Testo in esame:

'''

Amato è stato licenziato poche settimane fa dopo 13 anni di lavoro, accusato di aver chiuso il negozio in anticipo. I fatti raccontano una situazione molto diversa.

A marzo si era votato per individuare una rappresentanza sindacale nella sede e Amato, una volta eletto, aveva cominciato a impegnarsi per la difesa dei diritti dei lavoratori.

Non a caso, dopo il suo licenziamento, molti dipendenti dello Starbucks hanno abbandonato il posto di lavoro e iniziato a scioperare.

La Starbucks Workers United, un’organizzazione che si propone di aiutare i lavoratori di Starbucks in tutti gli Stati Uniti ha seguito da vicino la vicenda, postando video degli scioperi diventati virali, che hanno attirato l’attenzione pubblica soprattutto perché Amato è solo uno dei tanti leader sindacali che Starbucks ha licenziato negli ultimi mesi.

E infatti sono quasi 220 gli Starbucks che negli Stati Uniti si sono sindacalizzati nell’ultimo anno a cui hanno seguito dei licenziamenti.

Una buona notizia arriva poche settimane fa: un giudice statunitense ha ordinato a Starbucks di reintegrare sette dipendenti in un locale di Memphis, in Tennessee, licenziati per aver sostenuto una campagna sindacale.

Secondo quanto riportato dai media Usa, lo US National Labor Relations Board ha fornito prove sufficienti che i licenziamenti all’inizio di quest’anno erano motivati da sentimenti anti-sindacali.

La società da parte sua ha dichiarato che farà ricorso e che i licenziamenti sono dovuto a violazioni delle loro politiche aziendali e di sicurezza.

Il sindacato rende i lavoratori uniti e organizzati e più forti nel far valere i propri diritti.

I risultati raggiunti dai dipendenti di Starbucks siano da monito e da esempio alle aziende che negano il diritto a un lavoro giusto, equo, dignitoso e ben retribuito.

'''

Estratti delle righe:
'''

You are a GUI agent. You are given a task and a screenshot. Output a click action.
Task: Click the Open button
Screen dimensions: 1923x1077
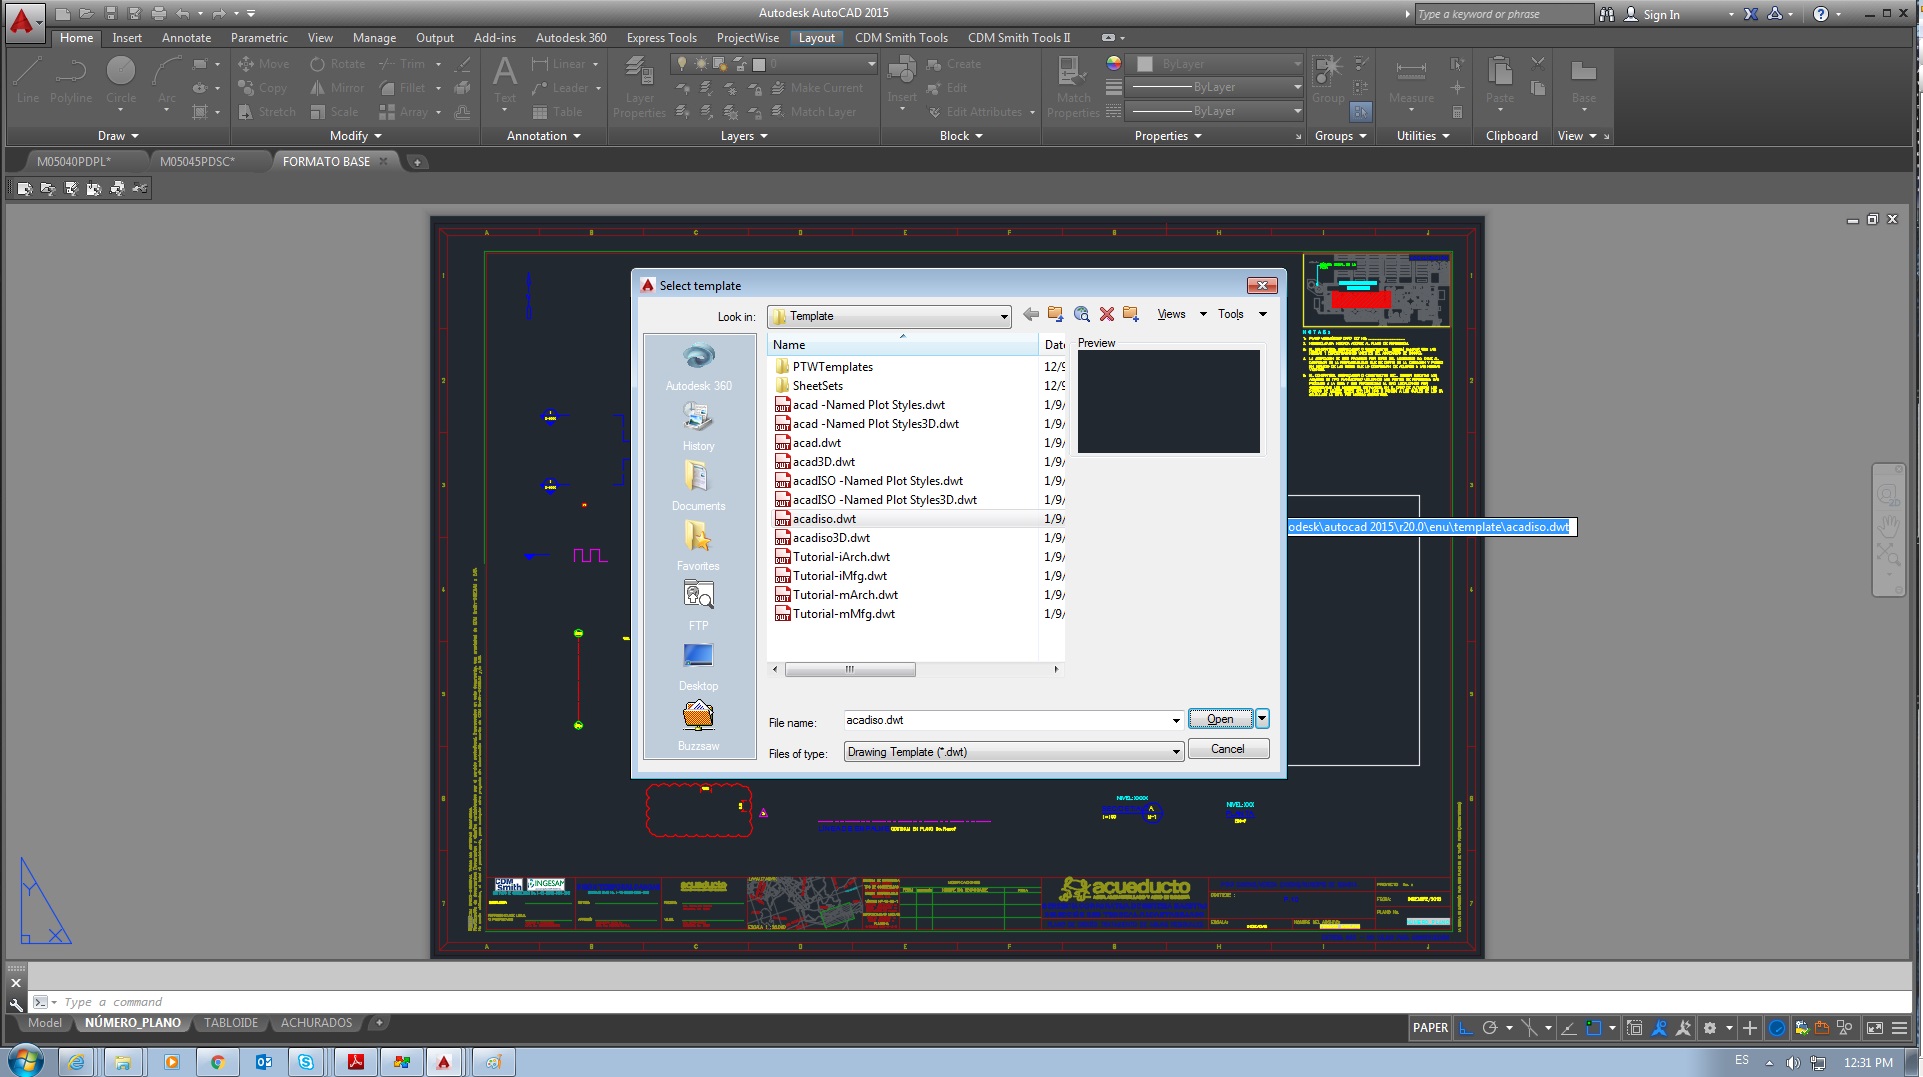click(x=1220, y=719)
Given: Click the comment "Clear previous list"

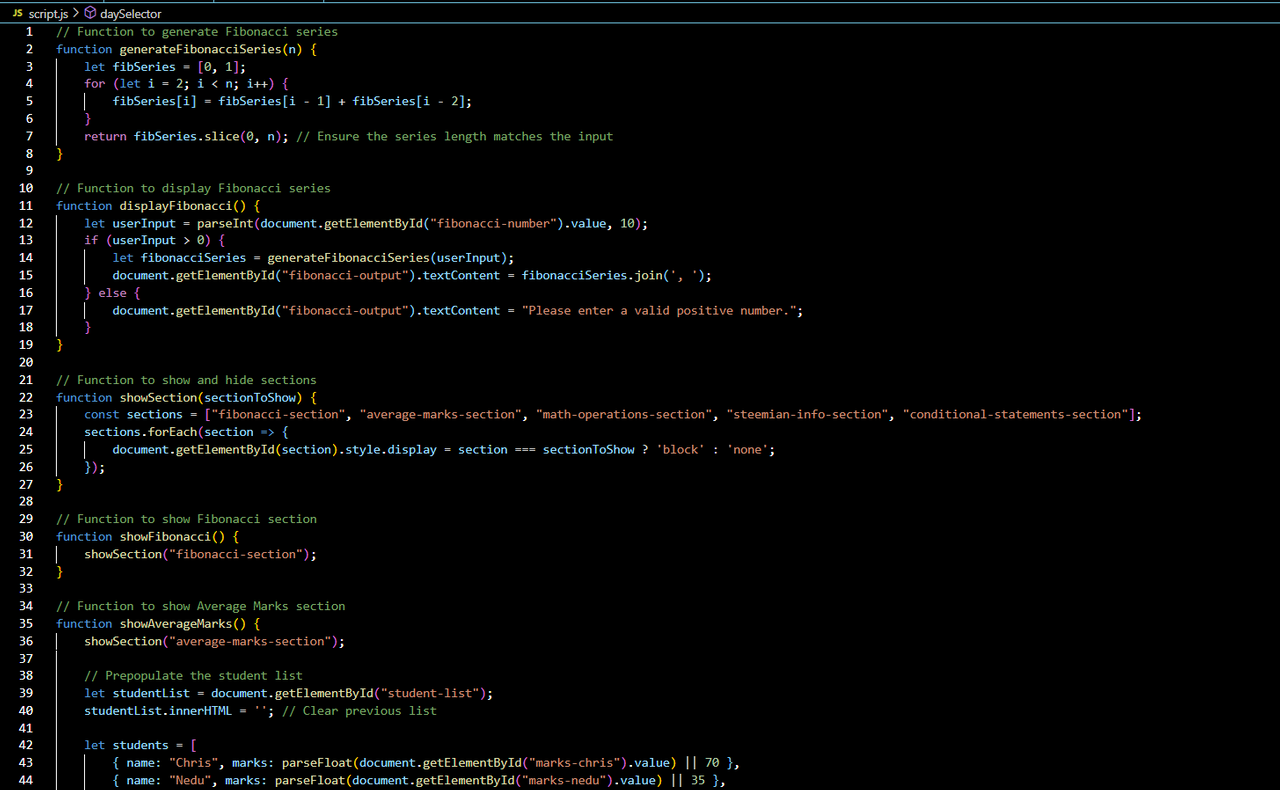Looking at the screenshot, I should pos(370,710).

'''

Consegna:
Rispondi a queste domande sul testo relativo ai licenziamenti da Starbucks:
1. Dopo quanti anni di lavoro è stato licenziato Amato?
2. Quanti dipendenti del locale di Memphis un giudice ha ordinato a Starbucks di reintegrare?
3. A quali violazioni la società attribuisce i licenziamenti?

Risposta:
1. Dopo 13 anni.
2. Sette.
3. A violazioni delle politiche aziendali e di sicurezza.